Segment Open

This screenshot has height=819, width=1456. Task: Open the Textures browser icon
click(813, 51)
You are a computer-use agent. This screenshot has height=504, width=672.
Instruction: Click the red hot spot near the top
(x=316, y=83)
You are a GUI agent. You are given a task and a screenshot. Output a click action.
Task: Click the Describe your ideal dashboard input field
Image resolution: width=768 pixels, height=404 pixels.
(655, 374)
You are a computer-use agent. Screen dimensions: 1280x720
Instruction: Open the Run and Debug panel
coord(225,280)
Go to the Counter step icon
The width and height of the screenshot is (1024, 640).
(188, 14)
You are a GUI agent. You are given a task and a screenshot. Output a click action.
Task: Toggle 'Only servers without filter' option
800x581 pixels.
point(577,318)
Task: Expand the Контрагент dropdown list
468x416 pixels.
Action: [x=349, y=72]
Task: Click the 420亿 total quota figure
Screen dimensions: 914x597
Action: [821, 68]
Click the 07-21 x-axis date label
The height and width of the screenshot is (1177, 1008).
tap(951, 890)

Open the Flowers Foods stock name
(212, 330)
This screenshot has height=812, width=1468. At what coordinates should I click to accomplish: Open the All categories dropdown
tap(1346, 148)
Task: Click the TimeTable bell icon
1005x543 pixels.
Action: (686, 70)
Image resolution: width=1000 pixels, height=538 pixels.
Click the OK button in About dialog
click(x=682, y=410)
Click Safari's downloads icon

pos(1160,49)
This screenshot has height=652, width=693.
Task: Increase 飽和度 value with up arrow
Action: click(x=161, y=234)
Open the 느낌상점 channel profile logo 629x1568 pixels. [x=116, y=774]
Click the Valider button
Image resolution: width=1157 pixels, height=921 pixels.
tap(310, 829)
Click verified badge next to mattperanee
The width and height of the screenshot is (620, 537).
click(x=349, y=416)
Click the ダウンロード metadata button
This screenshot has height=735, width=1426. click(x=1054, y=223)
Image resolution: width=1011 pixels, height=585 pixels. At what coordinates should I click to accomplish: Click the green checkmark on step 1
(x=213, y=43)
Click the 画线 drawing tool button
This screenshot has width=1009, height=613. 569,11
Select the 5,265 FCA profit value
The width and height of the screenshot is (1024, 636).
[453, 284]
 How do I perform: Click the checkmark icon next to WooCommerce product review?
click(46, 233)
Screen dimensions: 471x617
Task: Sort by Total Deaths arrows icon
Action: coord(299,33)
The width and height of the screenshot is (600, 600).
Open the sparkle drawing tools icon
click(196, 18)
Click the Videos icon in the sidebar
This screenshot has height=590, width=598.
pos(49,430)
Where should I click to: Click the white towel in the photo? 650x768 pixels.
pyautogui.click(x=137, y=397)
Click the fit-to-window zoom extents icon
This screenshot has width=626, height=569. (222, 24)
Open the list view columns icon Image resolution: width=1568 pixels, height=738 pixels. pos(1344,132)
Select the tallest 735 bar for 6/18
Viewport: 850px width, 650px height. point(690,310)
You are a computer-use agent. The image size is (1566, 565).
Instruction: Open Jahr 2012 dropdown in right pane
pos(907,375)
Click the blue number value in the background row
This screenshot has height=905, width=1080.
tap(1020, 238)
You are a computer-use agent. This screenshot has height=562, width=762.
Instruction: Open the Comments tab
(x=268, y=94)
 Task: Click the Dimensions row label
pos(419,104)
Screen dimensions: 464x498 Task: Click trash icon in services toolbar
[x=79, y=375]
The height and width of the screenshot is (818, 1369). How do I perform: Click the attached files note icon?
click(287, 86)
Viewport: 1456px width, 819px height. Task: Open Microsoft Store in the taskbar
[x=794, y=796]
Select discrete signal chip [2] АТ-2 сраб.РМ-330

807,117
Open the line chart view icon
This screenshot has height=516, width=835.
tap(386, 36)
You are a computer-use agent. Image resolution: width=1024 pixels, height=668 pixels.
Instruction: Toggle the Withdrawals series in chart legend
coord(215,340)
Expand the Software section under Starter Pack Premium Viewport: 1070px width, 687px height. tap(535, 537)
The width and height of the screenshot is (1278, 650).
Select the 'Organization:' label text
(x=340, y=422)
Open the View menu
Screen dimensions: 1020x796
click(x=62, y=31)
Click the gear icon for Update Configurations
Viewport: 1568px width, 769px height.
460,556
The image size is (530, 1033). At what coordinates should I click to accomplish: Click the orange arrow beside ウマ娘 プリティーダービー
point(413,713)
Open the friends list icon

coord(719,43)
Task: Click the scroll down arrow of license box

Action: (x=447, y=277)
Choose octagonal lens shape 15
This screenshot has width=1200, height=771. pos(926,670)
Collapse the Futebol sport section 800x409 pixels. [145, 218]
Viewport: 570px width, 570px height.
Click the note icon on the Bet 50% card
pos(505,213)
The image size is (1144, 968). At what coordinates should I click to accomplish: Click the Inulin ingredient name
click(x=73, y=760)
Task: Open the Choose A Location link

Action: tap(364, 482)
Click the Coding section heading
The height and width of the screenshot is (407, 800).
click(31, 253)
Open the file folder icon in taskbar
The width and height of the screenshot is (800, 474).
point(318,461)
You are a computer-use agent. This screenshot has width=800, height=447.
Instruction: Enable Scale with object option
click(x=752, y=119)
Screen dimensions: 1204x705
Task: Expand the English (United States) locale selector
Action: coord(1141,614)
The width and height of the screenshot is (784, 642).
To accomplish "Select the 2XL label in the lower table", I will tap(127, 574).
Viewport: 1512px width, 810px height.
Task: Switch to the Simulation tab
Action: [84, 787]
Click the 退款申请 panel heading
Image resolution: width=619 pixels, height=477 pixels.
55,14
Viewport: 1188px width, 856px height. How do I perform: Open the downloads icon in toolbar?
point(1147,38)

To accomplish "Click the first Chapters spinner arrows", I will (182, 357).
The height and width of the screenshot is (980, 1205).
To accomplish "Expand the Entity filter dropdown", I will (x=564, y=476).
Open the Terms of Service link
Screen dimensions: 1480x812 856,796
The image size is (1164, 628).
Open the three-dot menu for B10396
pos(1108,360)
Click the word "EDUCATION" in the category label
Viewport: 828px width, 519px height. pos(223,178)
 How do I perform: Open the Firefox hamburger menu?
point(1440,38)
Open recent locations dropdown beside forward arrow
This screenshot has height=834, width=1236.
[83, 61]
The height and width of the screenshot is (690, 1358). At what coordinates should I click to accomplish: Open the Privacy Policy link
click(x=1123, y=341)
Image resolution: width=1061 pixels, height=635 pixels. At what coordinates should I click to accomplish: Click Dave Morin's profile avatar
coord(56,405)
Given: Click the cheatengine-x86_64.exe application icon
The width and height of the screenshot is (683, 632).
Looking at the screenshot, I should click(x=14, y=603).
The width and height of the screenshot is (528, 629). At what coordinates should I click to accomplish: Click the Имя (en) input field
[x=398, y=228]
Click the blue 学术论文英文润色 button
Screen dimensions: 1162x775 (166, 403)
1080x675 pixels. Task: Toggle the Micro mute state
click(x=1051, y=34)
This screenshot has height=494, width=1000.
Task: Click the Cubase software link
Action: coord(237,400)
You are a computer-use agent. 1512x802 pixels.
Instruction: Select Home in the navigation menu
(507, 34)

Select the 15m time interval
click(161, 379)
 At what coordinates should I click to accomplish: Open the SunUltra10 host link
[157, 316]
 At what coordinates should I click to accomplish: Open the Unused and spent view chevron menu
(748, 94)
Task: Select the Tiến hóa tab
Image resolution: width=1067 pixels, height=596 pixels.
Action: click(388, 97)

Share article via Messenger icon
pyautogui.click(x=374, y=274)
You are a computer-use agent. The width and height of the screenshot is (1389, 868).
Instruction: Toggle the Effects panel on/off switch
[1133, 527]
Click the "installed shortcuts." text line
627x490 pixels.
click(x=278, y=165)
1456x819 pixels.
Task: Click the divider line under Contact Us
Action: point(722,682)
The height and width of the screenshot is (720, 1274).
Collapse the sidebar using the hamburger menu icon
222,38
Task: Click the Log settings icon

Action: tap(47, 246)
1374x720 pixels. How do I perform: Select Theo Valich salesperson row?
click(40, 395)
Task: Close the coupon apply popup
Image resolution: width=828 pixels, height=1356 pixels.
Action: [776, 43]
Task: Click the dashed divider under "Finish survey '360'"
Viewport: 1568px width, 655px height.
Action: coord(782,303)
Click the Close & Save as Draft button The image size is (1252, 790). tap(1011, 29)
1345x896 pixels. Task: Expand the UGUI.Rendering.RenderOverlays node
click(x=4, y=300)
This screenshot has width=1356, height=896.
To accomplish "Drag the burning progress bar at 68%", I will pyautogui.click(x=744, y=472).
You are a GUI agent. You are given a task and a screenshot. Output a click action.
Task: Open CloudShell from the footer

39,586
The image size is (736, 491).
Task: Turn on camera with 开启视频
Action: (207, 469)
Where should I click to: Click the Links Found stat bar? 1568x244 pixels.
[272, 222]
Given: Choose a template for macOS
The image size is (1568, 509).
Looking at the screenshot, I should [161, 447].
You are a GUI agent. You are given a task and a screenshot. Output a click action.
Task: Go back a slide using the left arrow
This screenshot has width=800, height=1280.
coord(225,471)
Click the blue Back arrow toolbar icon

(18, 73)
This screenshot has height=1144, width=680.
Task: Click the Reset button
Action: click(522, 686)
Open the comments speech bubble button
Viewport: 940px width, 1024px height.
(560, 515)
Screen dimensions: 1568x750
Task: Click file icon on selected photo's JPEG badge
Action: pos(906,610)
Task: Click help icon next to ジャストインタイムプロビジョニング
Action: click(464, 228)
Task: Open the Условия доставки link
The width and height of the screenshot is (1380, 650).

Segment Closed

## Exercise
Would you please write out, exactly and with no other lines, the stretch of the listing above from the line containing "Instruction: Toggle the Effects" through the line containing "Task: Click the dashed"?

## Written reply
Instruction: Toggle the Effects panel on/off switch
[1133, 527]
Click the "installed shortcuts." text line
627x490 pixels.
click(x=278, y=165)
1456x819 pixels.
Task: Click the divider line under Contact Us
Action: point(722,682)
The height and width of the screenshot is (720, 1274).
Collapse the sidebar using the hamburger menu icon
222,38
Task: Click the Log settings icon

Action: tap(47, 246)
1374x720 pixels. How do I perform: Select Theo Valich salesperson row?
click(40, 395)
Task: Close the coupon apply popup
Image resolution: width=828 pixels, height=1356 pixels.
Action: [776, 43]
Task: Click the dashed divider under "Finish survey '360'"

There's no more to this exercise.